D’après les informations de « Mondafrique », le président algérien, Abdelaziz Bouteflika, vient de proposer au vice ministre de la Défense et chef d’état major, Gaïd Salah, une soudaine promotion. Celui qui, à la tète de l’armée algérienne, représente désormais une force incontournable au coeur du pouvoir, pourrait devenir ministre de la Défense à part entière, des fonctions aujourd’hui réservées au chef de l’Etat. Il pourrait également, d’après l’offre qui lui est faite, devenir le vice président de l’Etat algérien, un poste pour l’instant inexistant dont beaucoup à Alger demandent la création ces dernières semaines.

La valse des généraux

Dans le sillage d’une telle nomination, de grands changements auraient lieu à la tète du gouvernement,  ce qui suppose le départ de l’actuel Premier ministre Ouyahia. De nouvelles nominations seraient prévues également à la tète de l’Etat Major, laissé vacant par Gaïd Salah, et au renseignement militaire, la puissante DCSA, dont le chef, Belmiloud Othmane, vient d’être renvoyé deux mois seulement après sa nomination cet été. Les relations que ce général kabyle aurait conservé avec l’ancien DRS, les redoutables services algériens dirigés jusqu’en 2015 par le tout puissant général Toufik, lui auraient couté son poste.

Plusieurs lectures peuvent être faites de ces possibles changements institutionnels, s’ils étaient confirmés. En un sens, de telles nominations prendraient acte, par la création d’une vice présidence, de l’état de santé très grave où se trouve l’actuel Président algérien. Lequel doit immanquablement être remplacé dans les mois qui viennent, même s’il avait l’idée saugrenue de solliciter un cinquième mandat en avril 2019. La promotion de Gaïd Salah comme vice président sanctionnerait le rôle central que ce dernier joue dans la transition qui s’annonce.

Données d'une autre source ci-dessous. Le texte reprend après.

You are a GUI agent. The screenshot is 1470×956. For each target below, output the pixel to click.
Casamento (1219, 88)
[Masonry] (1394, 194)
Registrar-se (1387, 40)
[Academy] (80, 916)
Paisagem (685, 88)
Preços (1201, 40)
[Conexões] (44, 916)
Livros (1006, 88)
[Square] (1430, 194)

Un piège toujours possible

Il est rare en Algérie qu’il faille faire une lecture des changements institutionnels au premier degré. Le frère du chef de l’Etat et son principal confident, Said Bouteflika, a beaucoup consulté ces dernières semaines et a largement contribué aux changements politiques proposés aujourd’hui. Et il semble bien qu’il n’aie pas tout à fait abandonné l’idée de prétendre à une succession familiale à la cubaine, malgré l’avis contraire d’une majorité de gradés.

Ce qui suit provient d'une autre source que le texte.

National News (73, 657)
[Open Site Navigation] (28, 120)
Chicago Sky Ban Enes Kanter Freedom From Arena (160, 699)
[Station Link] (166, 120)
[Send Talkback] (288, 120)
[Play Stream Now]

La « promotion » de Gaïd Salah ne serait-elle pas le dernier stratagème imaginé  au Palais de Zéralda  pour éloigner le haut gradé de ses troupes et le couper de sa base? Le nom du successeur qui lui sera choisi à la tète de l’Etat Major peut seul éclairer les arrières pensées des « décideurs » algériens, dans ce qui ressemble à une nouvelle partie de poker.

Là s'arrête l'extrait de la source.